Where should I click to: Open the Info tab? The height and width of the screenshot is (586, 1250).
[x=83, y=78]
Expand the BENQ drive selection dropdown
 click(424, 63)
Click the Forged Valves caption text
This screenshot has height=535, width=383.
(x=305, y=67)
·····
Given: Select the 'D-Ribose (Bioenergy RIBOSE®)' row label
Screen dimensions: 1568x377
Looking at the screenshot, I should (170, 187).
·····
Extrae de los registros las líneas que van desde la que contiene "Click the Forged Valves caption text" hasta la que contiene "(x=305, y=67)", las dos incluidas, y cópialas sin cambiar nada.

Click the Forged Valves caption text
This screenshot has height=535, width=383.
(x=305, y=67)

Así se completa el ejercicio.